Each record below should be set down exactly.

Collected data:
──────
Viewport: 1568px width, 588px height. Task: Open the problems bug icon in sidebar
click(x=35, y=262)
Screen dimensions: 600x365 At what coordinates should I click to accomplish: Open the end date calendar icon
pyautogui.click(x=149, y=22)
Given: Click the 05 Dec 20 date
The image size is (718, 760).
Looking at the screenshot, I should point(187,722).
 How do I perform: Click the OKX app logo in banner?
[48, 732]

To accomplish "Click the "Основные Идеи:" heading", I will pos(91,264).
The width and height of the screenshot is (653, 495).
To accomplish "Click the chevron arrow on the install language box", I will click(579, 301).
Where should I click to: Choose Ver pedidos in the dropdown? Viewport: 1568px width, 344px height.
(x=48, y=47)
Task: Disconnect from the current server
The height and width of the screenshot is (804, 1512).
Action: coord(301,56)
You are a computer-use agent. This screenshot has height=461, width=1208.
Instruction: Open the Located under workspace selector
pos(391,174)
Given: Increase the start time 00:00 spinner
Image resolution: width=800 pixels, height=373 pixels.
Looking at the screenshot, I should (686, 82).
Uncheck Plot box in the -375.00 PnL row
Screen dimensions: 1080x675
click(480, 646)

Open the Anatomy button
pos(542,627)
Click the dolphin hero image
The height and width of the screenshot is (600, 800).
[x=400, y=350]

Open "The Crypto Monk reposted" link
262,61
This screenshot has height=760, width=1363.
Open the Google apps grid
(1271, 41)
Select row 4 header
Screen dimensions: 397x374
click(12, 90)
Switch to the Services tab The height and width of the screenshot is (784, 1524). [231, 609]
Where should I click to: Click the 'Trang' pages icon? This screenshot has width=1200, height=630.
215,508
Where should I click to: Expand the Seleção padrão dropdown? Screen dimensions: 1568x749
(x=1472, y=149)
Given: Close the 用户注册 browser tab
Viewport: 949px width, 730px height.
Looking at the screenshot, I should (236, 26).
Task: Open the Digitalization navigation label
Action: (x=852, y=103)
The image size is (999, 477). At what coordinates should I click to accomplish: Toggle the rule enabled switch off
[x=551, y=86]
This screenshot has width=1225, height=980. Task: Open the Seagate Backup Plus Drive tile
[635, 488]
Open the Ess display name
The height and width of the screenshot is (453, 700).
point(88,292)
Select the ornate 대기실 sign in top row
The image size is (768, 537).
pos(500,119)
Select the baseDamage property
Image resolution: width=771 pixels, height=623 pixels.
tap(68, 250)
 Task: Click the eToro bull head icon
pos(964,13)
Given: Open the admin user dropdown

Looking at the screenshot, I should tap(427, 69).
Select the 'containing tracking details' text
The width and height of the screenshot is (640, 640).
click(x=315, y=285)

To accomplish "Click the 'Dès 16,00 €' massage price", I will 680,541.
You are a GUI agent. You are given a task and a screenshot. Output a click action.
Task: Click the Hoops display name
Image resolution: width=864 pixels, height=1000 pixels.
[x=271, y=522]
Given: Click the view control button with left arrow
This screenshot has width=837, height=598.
──────
[TASK RESULT]
Viewport: 1568px width, 588px height. Task: Open the problems bug icon in sidebar
click(x=35, y=262)
Screen dimensions: 600x365 At what coordinates should I click to accomplish: Open the end date calendar icon
pyautogui.click(x=149, y=22)
Given: Click the 05 Dec 20 date
The image size is (718, 760).
Looking at the screenshot, I should point(187,722).
 How do I perform: Click the OKX app logo in banner?
[48, 732]

To accomplish "Click the "Основные Идеи:" heading", I will pos(91,264).
The width and height of the screenshot is (653, 495).
To accomplish "Click the chevron arrow on the install language box", I will click(579, 301).
Where should I click to: Choose Ver pedidos in the dropdown? Viewport: 1568px width, 344px height.
(x=48, y=47)
Task: Disconnect from the current server
The height and width of the screenshot is (804, 1512).
Action: coord(301,56)
You are a computer-use agent. This screenshot has height=461, width=1208.
Instruction: Open the Located under workspace selector
pos(391,174)
Given: Increase the start time 00:00 spinner
Image resolution: width=800 pixels, height=373 pixels.
Looking at the screenshot, I should (686, 82).
Uncheck Plot box in the -375.00 PnL row
Screen dimensions: 1080x675
click(480, 646)

Open the Anatomy button
pos(542,627)
Click the dolphin hero image
The height and width of the screenshot is (600, 800).
[x=400, y=350]

Open "The Crypto Monk reposted" link
262,61
This screenshot has height=760, width=1363.
Open the Google apps grid
(1271, 41)
Select row 4 header
Screen dimensions: 397x374
click(12, 90)
Switch to the Services tab The height and width of the screenshot is (784, 1524). [231, 609]
Where should I click to: Click the 'Trang' pages icon? This screenshot has width=1200, height=630.
215,508
Where should I click to: Expand the Seleção padrão dropdown? Screen dimensions: 1568x749
(x=1472, y=149)
Given: Close the 用户注册 browser tab
Viewport: 949px width, 730px height.
Looking at the screenshot, I should (236, 26).
Task: Open the Digitalization navigation label
Action: (x=852, y=103)
The image size is (999, 477). At what coordinates should I click to accomplish: Toggle the rule enabled switch off
[x=551, y=86]
This screenshot has width=1225, height=980. Task: Open the Seagate Backup Plus Drive tile
[635, 488]
Open the Ess display name
The height and width of the screenshot is (453, 700).
point(88,292)
Select the ornate 대기실 sign in top row
The image size is (768, 537).
pos(500,119)
Select the baseDamage property
Image resolution: width=771 pixels, height=623 pixels.
tap(68, 250)
 Task: Click the eToro bull head icon
pos(964,13)
Given: Open the admin user dropdown

Looking at the screenshot, I should tap(427, 69).
Select the 'containing tracking details' text
The width and height of the screenshot is (640, 640).
click(x=315, y=285)

To accomplish "Click the 'Dès 16,00 €' massage price", I will 680,541.
You are a GUI agent. You are given a task and a screenshot. Output a click action.
Task: Click the Hoops display name
Image resolution: width=864 pixels, height=1000 pixels.
[x=271, y=522]
Given: Click the view control button with left arrow
This screenshot has width=837, height=598.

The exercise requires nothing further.